I have a CFA with latent factors (each measured with multiple Likert-scale [-3;3] indicators). For the descriptive statistics, I would like to list mean and std. deviation for each latent factor. The TECH 4 output gives me 0 as mean for every factor. What should I do to get the "real" means and the standard deviations? Does the fact that I get 0 as mean for each factor mean that something with my model is wrong?
In cross-sectional studies, the means of latent variables are zero. In multiple group analysis or with repeated measures, the means of latent variables are zero in one group or at one time point and are estimated in the other groups or time points.
thank you very much for your reply. As far as I understand, you wrote how Mplus handles factors in cross-sectional studies.
However, in many publications, I find means and std. dev.s of latent factors in the descriptive statistics part.
When indicators are e.g. all skewed to the right (avg>0), then the mean of the latent variable should (e.g. in my example with Likert scales from -3 to 3) not be zero. Is there a way with Mplus to get this mean? Should I use an average of the indicators of each factor weighted by the indicators' yx-standardized factor loading and then calculate the mean and the std. dev. for each factor?
This is not how Mplus handles factors in cross-sectional studies, it is the conventional way to do this. A factor mean in a cross-sectional study has no meaning. You can't compare it to other factor means because there is no basis for comparison. It makes sense to compare factor means only across groups or across time after measurement invariance has been established.
I would imagine in the studies you mention, factor score means are being reported. Factor scores are generally not good approximations of true factor values.
The mean of a factor indicator is equal to the intercept of the factor indicator plus the factor loading times the mean of the factor. When the factor mean is zero, the mean of the factor indicator is equal to its intercept. This is why the factor mean can be zero even when the observed variable indicator mean is not zero.
Brewery Lin posted on Friday, April 06, 2012 - 12:12 am
In Byrne's book (2012), p.211 Appearing below these specifications, however, you will see the following: [Fl@OF2@0F3@0]......in structuring the input file for a configural model, it is necessary to void this default by fixing all factor means to zero.
Is it more appropriate to do that constriain? Thank you.
The configural model is factor means free across groups, intercepts free across groups, and factor means zero in all groups. You may find the multiple group section of the Topic 1 course handout on the website useful. It shows all of the inputs needed to test for measurement invariance.
I am unsure whether this is true in my case where I am interested in comparing means of 2 latent variables. One assessed at time 0 (and set equal to 0) and the other assessed at time 1 (which is estimated). Does dividing the z-test value corresponding to the mean at time 1 by the variable's SD correspond to a cohen's d?
I am unsure as we are forcing the first mean to be 0...
This is a mean difference even if one mean is zero. The difference in means is the mean parameter that is not zero. You divide this value by the standard deviation of that latent variable which you can find in the results or TECH4.

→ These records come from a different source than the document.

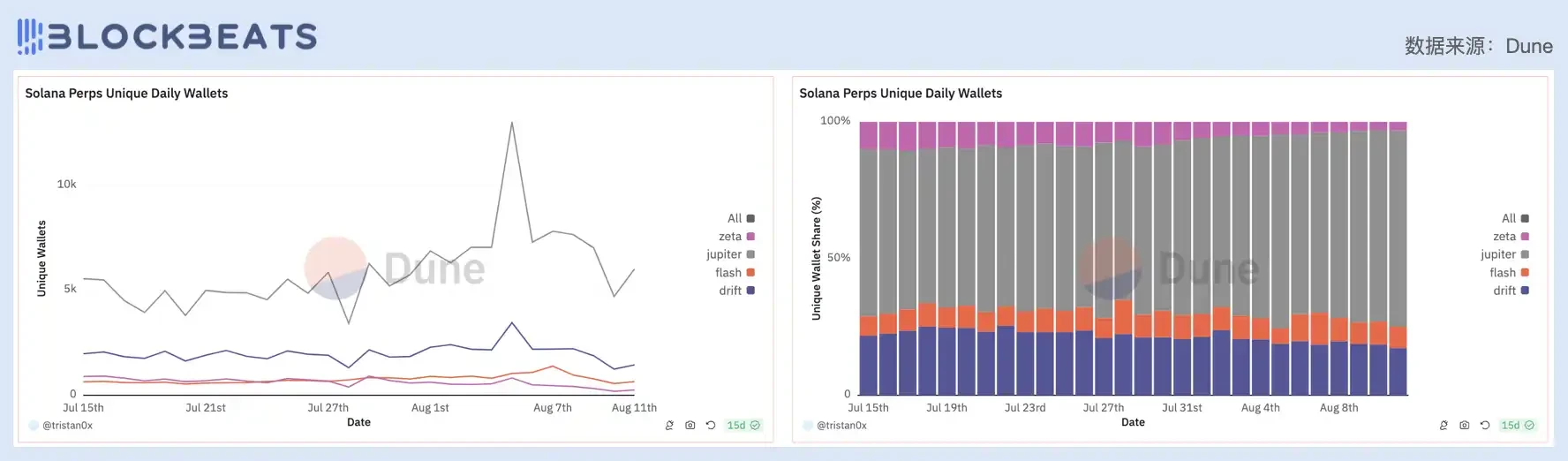Toggle the All series in left chart legend
The image size is (1568, 461).
tap(741, 218)
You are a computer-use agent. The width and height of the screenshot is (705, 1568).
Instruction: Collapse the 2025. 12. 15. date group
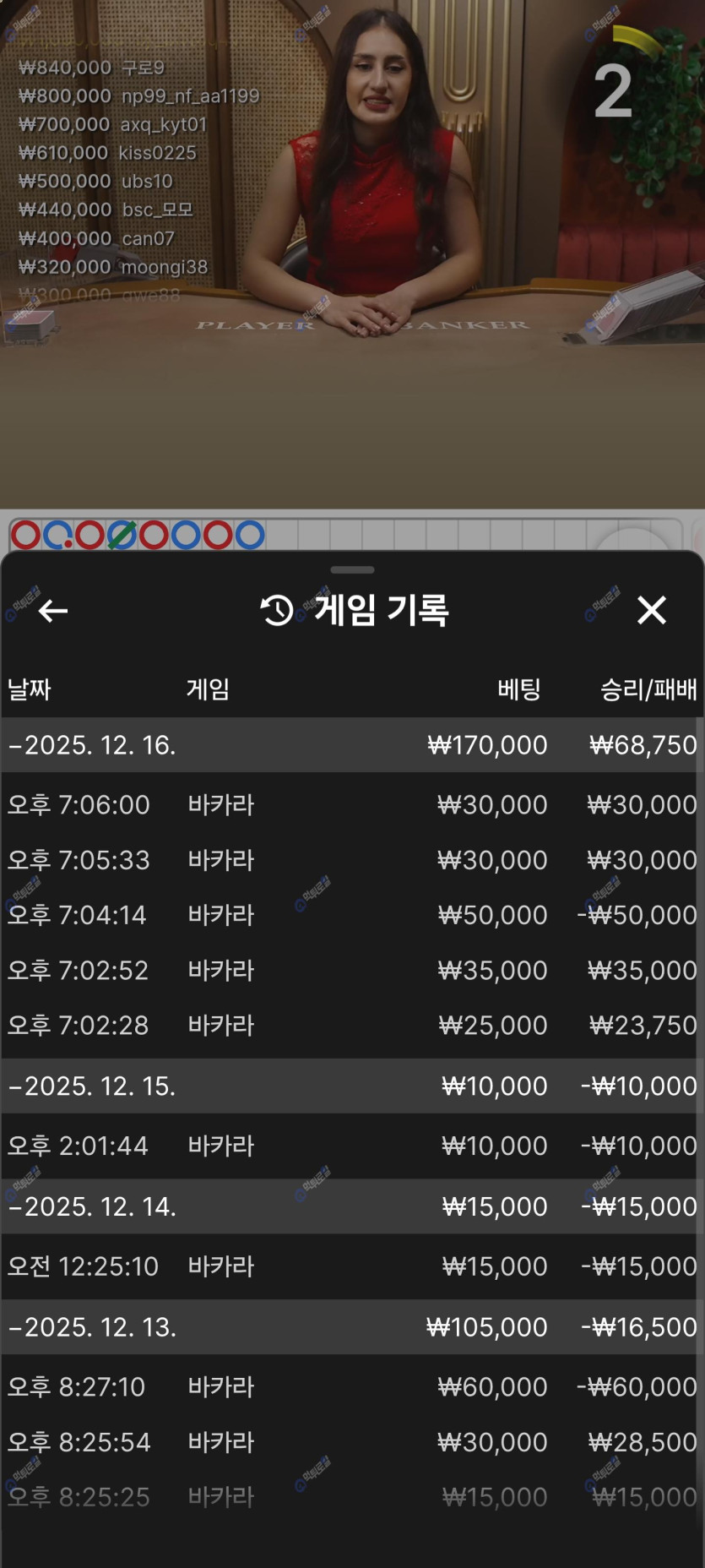(x=93, y=1086)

I have been looking at this a bit more and was discussing it with someone at work.
This conversation has brought to my attention the fact that I am not sure how MPLUS constructs the factors and how the free mean at time 2 is calculated, especially since the latent factor consists of questionnaires with different scales.
Grateful for your response and please feel free to point me to any relevant reference.
To compare means, you should keep the loadings and thresholds constrained to be equal across time. The two models to use for testing mean differences across time are the model with means zero at both time points versus the model with the mean fixed at zero at one time point and free at the other.
With constrained loadings and thresholds, the difference in probabilities of the items at the two time points is expressed by the free factor mean.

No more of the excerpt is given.